• [Selected excerpt]

◇ ◇ ◇

I'm down here in Texas but I would love to come to that herf and cheer for the Chiefs.

I like what I'm hearing about Herm so far and think he is going to be good for the Chiefs.


----------



## Bobb (Jun 26, 2006)

To bad you guys aren't here in River Falls. You actually could herf WITH the Chiefs. I see them at the bars every now and then, since they are here for training camp.


----------



## Cigar Jockey (Feb 12, 2006)

I liked Herm in the Jets...Never worked out for him there.


----------



## Oog Oog (May 31, 2005)

To far down the road for a real commitment, but I'm game!


----------



## cf2112 (Feb 27, 2005)

It's possible I might be able to do this, but I'm trying to trade for tickets to the St. Louis game. I"ve got season tickets and go to 3-4 games a year if any of you monkeys go the game lmk and will hook up for pre-game BBQ and smokes


----------



## ca21455 (Jul 23, 2006)

Jets fan from the begining, but since I've been in Mo for 25 years the Chiefs have really grown on me. Maybe Herm can keep things going. Let me know if it is on, I will try to make it.


----------



## Guest (Aug 17, 2006)

I'm interested.


----------



## drrgill (Jan 1, 2000)

mildtomedium said:


> I'm interested.


What the Jayhawk Said!!!!

Drrgill


----------



## dgott20 (Aug 18, 2006)

Man! Diehard Chiefs fan here myself but don't live close enough to attend their games. Maybe I can convince the wife to move to Kansas City someday


----------



## pistol (Mar 23, 2006)

I'm in! As long as we don't head on out to St Lou for the game. My buddies and I have tix, so if any of you head out to Arrowhead for any games, let me know, and we'll tailgate/herf. BTW, the guys that we tailgate with have little sisters that are 21 and SMOKIN HOT, they are usually there too, so if you are dirty bastards like me that like to stare at hot KU chicks from Leahood, let me know!

◇ ◇ ◇

• [Data supplied]
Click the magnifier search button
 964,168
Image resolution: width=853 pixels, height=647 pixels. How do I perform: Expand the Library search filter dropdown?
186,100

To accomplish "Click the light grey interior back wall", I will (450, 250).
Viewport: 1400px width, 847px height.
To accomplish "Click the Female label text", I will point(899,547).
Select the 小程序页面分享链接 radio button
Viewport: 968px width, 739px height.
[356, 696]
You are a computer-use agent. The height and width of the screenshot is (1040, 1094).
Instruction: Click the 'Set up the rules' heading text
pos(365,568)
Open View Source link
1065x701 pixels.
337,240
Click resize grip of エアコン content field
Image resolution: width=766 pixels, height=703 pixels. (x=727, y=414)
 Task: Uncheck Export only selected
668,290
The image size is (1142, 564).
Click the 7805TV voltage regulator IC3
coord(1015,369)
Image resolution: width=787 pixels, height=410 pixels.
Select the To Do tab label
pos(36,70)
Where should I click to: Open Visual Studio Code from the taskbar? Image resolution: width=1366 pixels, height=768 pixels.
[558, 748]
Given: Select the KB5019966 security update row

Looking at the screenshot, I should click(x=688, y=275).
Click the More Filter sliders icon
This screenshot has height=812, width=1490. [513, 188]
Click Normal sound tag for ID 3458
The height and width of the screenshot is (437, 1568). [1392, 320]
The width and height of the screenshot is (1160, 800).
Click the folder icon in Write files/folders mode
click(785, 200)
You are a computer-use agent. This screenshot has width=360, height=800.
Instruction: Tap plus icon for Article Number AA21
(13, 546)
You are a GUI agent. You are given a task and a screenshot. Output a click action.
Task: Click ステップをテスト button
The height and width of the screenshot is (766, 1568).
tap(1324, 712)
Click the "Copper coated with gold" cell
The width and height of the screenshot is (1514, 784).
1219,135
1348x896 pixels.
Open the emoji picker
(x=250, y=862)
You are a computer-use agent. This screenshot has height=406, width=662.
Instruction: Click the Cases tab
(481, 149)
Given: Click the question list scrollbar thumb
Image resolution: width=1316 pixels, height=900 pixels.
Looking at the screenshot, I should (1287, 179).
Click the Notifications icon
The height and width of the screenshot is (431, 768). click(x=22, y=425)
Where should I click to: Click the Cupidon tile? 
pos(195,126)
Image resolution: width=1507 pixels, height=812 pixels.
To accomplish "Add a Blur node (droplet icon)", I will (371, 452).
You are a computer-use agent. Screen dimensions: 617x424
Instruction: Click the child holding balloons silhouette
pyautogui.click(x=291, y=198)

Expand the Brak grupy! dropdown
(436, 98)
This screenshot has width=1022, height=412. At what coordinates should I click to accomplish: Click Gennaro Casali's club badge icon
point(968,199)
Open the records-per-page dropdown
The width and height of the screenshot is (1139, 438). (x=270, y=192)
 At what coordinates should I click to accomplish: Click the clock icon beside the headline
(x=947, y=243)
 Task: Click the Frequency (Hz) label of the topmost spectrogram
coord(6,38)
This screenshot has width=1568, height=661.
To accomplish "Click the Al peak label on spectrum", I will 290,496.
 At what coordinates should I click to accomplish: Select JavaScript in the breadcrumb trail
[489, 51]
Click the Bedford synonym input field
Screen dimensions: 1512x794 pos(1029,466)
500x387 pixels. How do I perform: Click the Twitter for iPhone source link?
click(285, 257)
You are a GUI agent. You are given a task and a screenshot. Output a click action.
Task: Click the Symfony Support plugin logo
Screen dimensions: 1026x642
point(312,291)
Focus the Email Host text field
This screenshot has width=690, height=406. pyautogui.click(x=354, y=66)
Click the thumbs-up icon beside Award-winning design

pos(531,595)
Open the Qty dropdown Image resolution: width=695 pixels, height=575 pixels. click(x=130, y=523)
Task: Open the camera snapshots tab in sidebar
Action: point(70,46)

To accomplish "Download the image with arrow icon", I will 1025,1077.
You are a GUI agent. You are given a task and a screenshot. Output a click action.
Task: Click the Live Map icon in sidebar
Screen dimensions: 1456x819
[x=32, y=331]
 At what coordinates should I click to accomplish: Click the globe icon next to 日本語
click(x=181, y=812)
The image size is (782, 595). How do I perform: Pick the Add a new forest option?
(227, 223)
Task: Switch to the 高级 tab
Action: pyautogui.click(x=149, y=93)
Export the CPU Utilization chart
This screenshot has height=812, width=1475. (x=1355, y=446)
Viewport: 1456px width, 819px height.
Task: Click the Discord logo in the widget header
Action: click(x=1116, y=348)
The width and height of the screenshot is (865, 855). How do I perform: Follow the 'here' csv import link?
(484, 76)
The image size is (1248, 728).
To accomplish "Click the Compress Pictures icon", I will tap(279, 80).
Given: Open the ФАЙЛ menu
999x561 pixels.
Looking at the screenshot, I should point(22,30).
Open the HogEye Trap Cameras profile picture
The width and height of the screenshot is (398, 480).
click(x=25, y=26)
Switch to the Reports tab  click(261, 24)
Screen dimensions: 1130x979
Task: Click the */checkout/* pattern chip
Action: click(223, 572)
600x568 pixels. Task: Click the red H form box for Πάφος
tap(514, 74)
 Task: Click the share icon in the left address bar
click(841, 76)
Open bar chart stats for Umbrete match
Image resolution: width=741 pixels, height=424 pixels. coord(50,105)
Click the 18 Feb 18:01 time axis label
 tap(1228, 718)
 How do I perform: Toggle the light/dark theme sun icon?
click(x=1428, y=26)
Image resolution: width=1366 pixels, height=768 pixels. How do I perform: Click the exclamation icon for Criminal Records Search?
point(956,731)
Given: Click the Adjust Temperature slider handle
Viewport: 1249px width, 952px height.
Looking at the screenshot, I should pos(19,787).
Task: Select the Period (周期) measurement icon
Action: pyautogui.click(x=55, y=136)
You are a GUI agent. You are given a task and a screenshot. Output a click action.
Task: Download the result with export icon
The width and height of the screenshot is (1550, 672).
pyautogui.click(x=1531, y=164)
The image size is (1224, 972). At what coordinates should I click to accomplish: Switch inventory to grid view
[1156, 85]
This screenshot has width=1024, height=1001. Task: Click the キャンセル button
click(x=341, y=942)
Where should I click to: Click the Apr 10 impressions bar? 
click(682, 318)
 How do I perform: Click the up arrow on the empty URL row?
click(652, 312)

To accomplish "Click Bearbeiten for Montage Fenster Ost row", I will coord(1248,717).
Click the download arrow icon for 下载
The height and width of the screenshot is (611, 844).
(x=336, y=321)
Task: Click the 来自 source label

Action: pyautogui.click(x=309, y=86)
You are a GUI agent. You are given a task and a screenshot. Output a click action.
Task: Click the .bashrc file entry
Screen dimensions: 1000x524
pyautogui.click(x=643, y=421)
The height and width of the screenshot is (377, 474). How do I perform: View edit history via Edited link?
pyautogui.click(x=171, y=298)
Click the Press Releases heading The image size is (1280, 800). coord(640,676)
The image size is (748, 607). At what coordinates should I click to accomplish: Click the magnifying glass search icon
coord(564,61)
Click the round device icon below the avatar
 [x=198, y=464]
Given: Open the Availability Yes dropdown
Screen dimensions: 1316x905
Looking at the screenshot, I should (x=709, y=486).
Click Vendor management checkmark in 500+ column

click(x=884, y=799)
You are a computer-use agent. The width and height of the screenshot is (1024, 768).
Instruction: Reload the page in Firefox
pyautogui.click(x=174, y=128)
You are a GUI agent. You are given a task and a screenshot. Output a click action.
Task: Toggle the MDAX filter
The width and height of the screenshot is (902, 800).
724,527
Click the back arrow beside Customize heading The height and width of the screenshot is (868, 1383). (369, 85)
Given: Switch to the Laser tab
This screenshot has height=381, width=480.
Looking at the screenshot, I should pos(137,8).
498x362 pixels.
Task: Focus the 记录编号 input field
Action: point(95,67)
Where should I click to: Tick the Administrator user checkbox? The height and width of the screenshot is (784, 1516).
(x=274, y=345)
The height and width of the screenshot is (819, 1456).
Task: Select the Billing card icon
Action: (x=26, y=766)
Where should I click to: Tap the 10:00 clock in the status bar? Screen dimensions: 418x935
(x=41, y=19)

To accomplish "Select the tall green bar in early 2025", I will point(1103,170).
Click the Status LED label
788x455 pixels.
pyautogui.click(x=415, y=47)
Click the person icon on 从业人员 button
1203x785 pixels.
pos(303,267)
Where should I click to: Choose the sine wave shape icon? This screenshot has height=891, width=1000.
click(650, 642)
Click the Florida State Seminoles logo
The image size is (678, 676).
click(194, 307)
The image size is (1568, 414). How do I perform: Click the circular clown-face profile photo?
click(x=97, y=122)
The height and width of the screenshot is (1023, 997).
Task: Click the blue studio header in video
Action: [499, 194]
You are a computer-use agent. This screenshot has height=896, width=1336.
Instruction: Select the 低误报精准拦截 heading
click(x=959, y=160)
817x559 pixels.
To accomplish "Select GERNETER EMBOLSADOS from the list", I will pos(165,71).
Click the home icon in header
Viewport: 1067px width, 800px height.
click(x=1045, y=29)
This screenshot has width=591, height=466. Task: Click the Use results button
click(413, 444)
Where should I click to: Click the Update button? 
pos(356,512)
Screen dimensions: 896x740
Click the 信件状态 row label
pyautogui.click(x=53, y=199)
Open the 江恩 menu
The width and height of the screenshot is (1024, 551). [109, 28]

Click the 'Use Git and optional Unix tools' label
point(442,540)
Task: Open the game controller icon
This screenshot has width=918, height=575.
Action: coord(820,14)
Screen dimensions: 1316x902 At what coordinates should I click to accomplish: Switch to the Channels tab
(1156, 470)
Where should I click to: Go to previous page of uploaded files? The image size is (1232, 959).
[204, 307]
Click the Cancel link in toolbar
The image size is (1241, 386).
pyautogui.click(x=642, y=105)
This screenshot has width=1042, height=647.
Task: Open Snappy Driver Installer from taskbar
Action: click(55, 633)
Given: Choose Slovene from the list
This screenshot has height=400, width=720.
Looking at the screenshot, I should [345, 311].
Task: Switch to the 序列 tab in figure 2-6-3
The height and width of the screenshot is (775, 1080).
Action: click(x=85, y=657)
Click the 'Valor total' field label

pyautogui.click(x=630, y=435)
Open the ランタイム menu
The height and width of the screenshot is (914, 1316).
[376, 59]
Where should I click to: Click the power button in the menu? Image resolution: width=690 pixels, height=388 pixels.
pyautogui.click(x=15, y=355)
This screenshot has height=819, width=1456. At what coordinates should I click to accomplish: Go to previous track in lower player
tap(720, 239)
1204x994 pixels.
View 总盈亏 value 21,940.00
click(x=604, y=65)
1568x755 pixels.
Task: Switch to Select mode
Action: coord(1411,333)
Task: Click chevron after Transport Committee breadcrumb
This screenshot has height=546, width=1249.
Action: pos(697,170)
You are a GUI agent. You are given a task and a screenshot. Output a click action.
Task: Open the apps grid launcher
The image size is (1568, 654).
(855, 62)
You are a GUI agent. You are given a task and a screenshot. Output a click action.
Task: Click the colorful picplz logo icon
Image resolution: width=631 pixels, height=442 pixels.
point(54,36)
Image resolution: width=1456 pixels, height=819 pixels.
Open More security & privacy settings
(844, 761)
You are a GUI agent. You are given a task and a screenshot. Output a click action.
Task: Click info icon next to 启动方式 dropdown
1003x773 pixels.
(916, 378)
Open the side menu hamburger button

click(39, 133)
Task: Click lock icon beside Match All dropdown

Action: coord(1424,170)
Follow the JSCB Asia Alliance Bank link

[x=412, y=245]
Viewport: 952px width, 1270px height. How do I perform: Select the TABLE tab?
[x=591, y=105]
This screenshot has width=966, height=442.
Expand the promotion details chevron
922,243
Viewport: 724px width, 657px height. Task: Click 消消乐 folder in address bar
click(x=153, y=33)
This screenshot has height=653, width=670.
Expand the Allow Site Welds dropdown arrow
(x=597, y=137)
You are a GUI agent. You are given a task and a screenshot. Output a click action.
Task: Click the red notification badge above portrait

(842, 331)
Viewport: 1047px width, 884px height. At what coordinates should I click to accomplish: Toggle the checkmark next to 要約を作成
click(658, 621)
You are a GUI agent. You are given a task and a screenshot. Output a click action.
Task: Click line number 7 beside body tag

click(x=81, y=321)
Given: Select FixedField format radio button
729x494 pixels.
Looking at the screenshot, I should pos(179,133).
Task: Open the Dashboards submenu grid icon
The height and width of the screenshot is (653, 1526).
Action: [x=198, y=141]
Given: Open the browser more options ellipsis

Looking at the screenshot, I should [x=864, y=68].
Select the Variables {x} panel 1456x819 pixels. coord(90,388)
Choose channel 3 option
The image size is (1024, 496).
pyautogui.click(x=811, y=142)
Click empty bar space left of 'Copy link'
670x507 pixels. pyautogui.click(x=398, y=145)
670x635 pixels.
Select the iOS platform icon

◇ ◇ ◇

• [Exercise requirements]
1. Please sum up the Chiefs forum thread in two sentences.
2. According to the Chiefs forum thread, why are the Chiefs sometimes seen at bars in River Falls?

• [Response list]
1. Several posters say they are interested in a herf to cheer for the Chiefs, and some are hopeful that Herm will be good for the team. Others with tickets offer to meet fellow posters at games for tailgating, pre-game BBQ and smokes.

2. They are there for training camp.